Iwami Shingo, Nakaoka Shinji, Takeuchi Yasuhiro
Graduate School of Science and Technology, Shizuoka University, Hamamatsu, Japan.
Math Biosci Eng. 2008 Jul;5(3):457-76. doi: 10.3934/mbe.2008.5.457.
We consider the effect of viral diversity on the human immune system with the frequency dependent proliferation rate of CTLs and the elimination rate of infected cells by CTLs. The model has very complex mathematical structures such as limit cycle, quasi-periodic attractors, chaotic attractors, and so on.

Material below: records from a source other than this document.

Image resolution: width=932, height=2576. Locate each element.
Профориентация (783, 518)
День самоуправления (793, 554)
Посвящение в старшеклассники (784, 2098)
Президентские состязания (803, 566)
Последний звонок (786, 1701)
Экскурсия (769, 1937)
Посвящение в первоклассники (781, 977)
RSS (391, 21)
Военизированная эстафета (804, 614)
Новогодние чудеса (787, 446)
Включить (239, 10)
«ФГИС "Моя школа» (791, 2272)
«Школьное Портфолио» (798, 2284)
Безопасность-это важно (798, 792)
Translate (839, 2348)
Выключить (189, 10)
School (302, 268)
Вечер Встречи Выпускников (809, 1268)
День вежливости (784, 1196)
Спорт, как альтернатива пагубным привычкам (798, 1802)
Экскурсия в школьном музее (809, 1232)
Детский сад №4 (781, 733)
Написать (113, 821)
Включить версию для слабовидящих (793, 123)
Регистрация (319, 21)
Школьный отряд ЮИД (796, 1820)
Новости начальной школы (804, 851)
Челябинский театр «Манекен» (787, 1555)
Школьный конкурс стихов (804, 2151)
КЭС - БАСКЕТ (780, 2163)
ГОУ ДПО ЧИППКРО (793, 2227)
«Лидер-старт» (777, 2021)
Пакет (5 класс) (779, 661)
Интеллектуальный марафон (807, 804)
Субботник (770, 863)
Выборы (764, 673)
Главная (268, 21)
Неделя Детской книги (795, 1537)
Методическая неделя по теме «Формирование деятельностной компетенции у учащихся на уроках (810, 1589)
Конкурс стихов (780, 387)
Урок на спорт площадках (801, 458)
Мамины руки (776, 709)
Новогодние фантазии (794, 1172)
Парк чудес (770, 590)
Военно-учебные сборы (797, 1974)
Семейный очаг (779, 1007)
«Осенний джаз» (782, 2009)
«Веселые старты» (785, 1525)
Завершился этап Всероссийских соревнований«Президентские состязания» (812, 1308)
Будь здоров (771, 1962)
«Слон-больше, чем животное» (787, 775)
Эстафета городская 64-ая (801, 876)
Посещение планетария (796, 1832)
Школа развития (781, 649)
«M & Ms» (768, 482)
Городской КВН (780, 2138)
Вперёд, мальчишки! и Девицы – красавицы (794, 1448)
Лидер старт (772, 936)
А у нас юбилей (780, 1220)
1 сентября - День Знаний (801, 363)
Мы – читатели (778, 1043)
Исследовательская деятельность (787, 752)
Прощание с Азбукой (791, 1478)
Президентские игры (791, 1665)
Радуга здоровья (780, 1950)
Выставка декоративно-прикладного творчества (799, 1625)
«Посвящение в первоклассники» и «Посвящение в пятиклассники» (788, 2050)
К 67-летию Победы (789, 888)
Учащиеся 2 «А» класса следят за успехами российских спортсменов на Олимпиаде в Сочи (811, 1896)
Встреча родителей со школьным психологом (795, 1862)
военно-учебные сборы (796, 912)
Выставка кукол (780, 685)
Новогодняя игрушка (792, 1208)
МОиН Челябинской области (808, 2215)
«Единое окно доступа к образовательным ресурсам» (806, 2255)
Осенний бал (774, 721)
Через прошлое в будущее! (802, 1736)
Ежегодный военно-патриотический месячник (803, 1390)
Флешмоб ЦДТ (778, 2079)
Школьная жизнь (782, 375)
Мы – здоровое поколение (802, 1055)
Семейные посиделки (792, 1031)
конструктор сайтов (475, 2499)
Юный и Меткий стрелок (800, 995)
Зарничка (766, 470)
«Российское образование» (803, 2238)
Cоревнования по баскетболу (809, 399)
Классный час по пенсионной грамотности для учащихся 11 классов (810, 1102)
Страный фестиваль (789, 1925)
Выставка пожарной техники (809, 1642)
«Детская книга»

To understand the complexity we investigate the global behavior of the model and demonstrate the existence and stability conditions of the equilibria. Further we give some theoretical considerations obtained by our mathematical model to HIV infection.
我们通过CTL的频率依赖性增殖率以及CTL对受感染细胞的清除率,来考虑病毒多样性对人体免疫系统的影响。该模型具有非常复杂的数学结构,如极限环、准周期吸引子、混沌吸引子等。为了理解这种复杂性,我们研究了该模型的全局行为,并证明了平衡点的存在性和稳定性条件。此外,我们给出了由我们的数学模型得出的关于HIV感染的一些理论思考。